[[ PROVIDED DATA, beginning ]]

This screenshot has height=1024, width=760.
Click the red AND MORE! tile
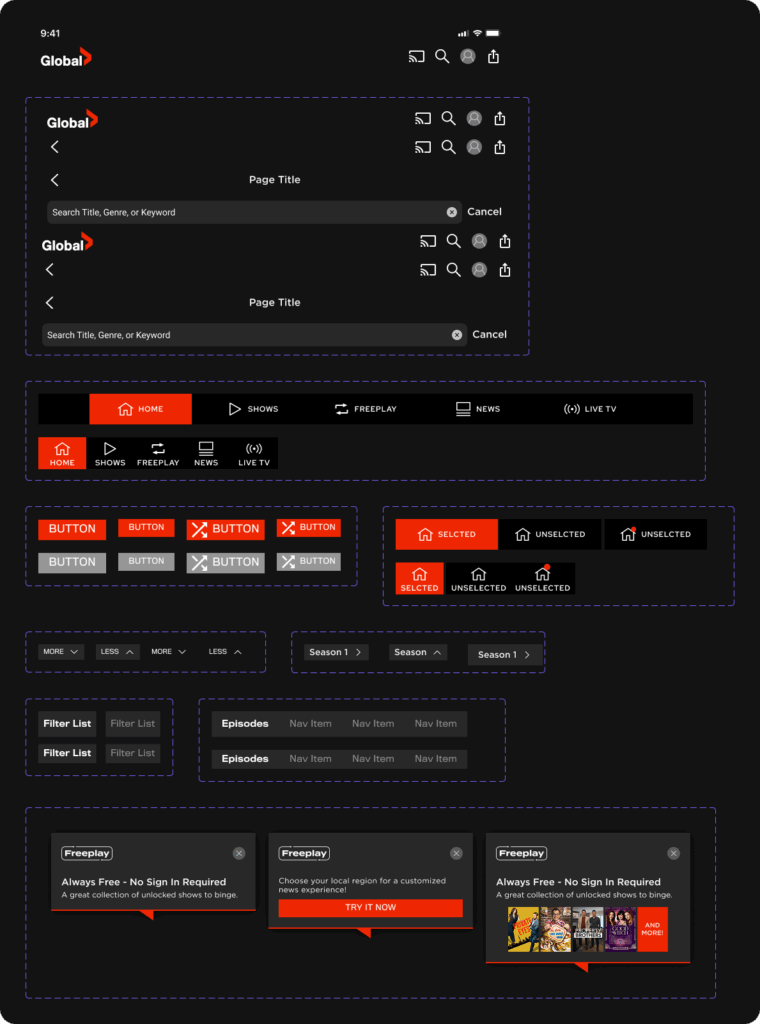(652, 930)
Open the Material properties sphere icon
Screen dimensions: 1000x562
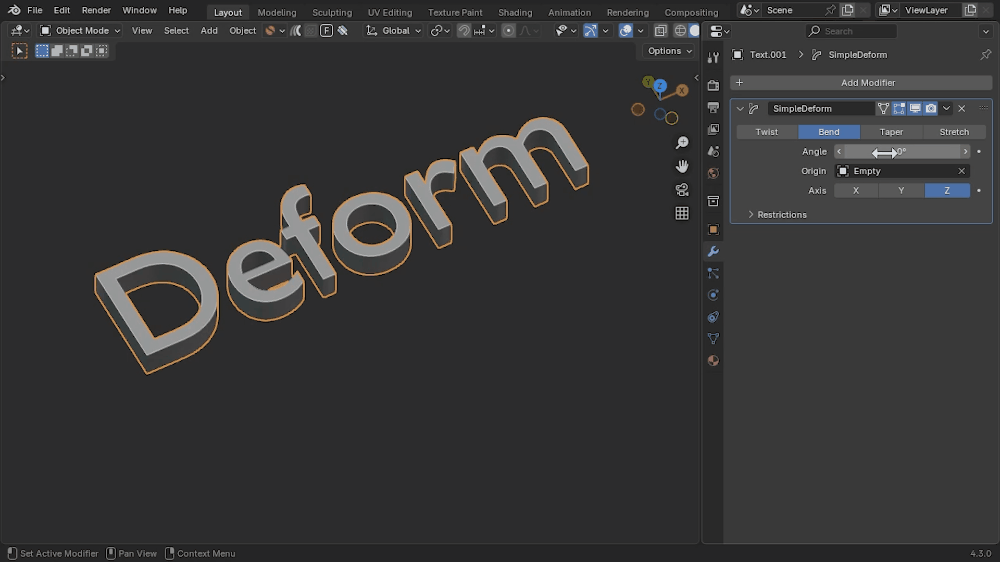tap(713, 360)
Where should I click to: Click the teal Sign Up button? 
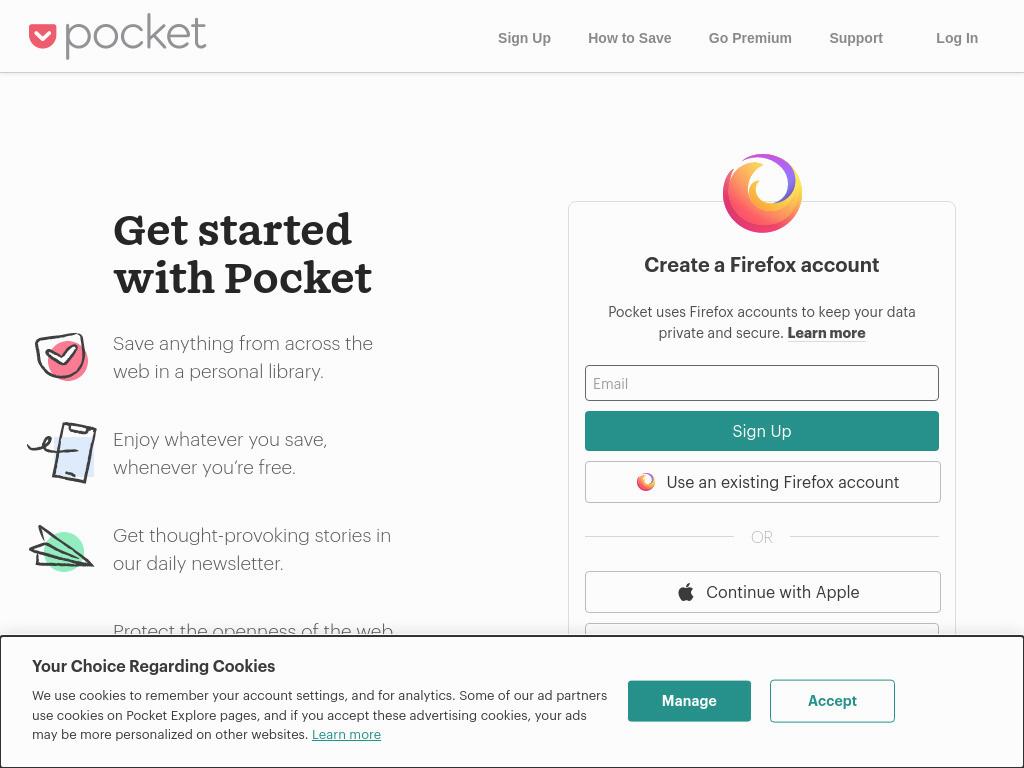pos(761,431)
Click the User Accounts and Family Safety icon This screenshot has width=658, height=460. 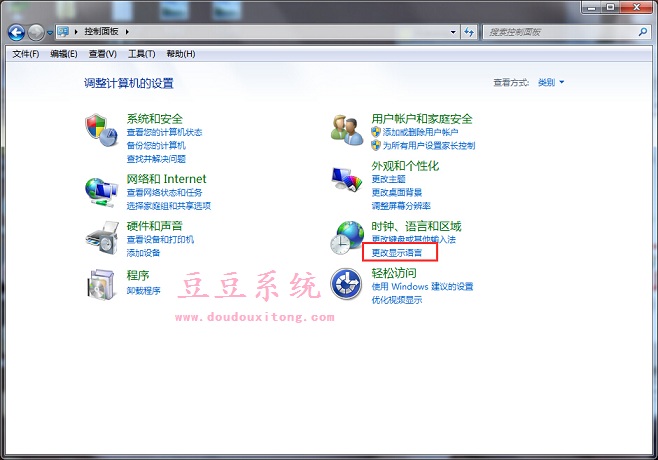347,130
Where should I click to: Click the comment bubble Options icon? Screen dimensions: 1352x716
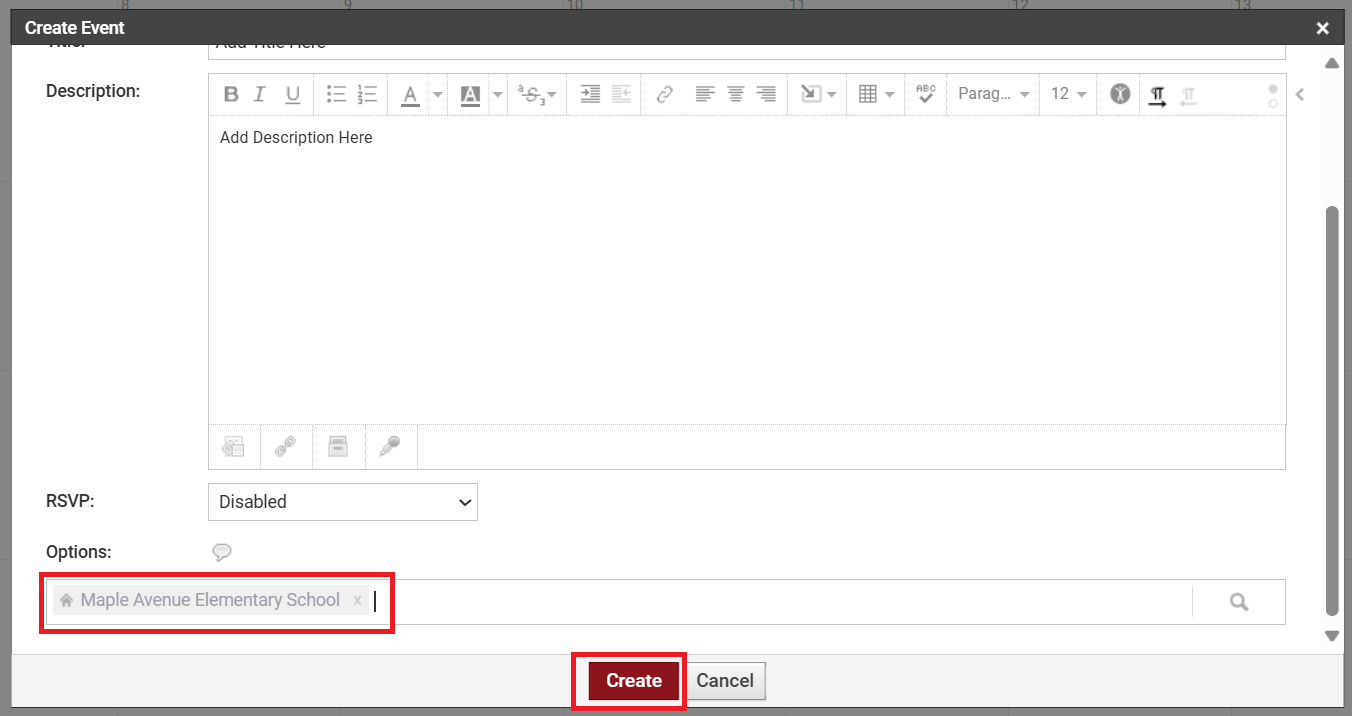[222, 552]
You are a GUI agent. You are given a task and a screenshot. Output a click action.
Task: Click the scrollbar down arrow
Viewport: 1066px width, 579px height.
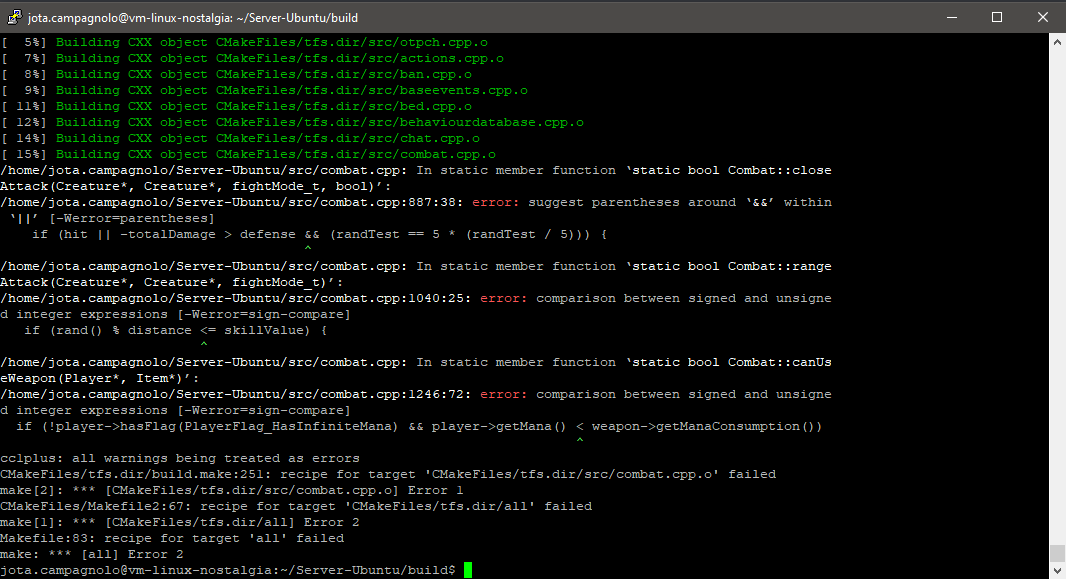click(1057, 570)
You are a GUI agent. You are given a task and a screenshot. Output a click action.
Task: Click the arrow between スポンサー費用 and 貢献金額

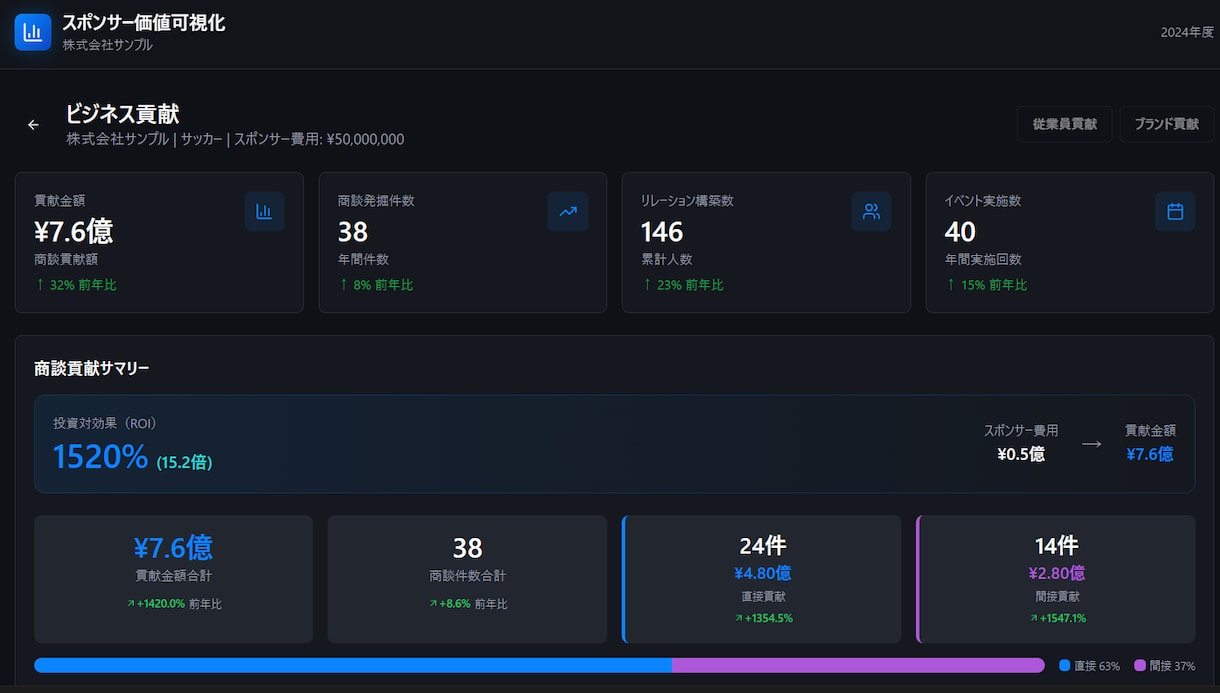tap(1091, 443)
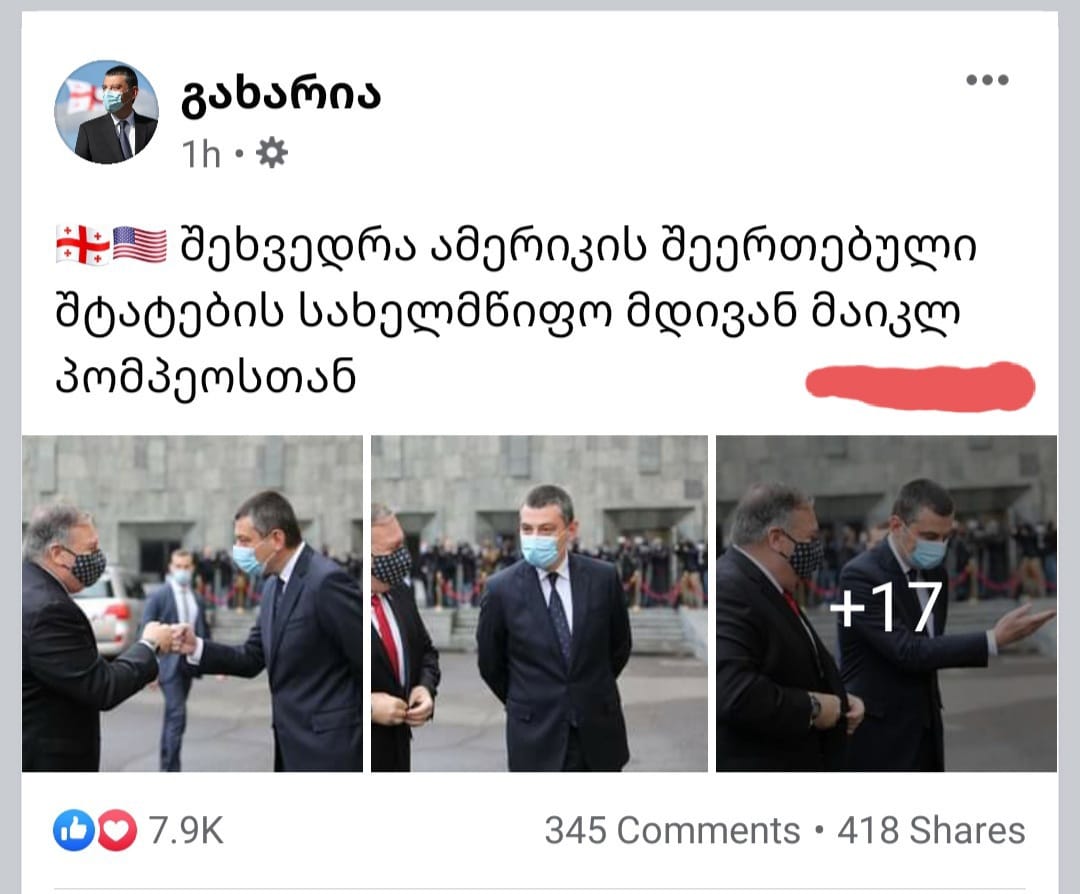View the 7.9K reactions list
1080x894 pixels.
pyautogui.click(x=186, y=830)
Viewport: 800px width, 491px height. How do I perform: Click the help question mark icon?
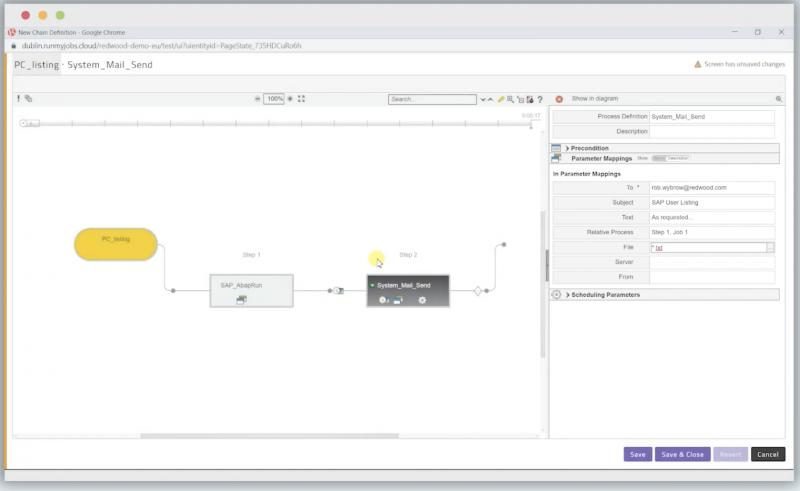(540, 99)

[[ PROVIDED DATA, end ]]

■ **YOUR INSTRUCTIONS**
Reproduce exactly and only the lines from the "Viewport: 800px width, 491px" line to the last line of the records above. Do not carry over any pictures.

■ **FINISHED EXERCISE**
Viewport: 800px width, 491px height. How do I perform: Click the help question mark icon?
(540, 99)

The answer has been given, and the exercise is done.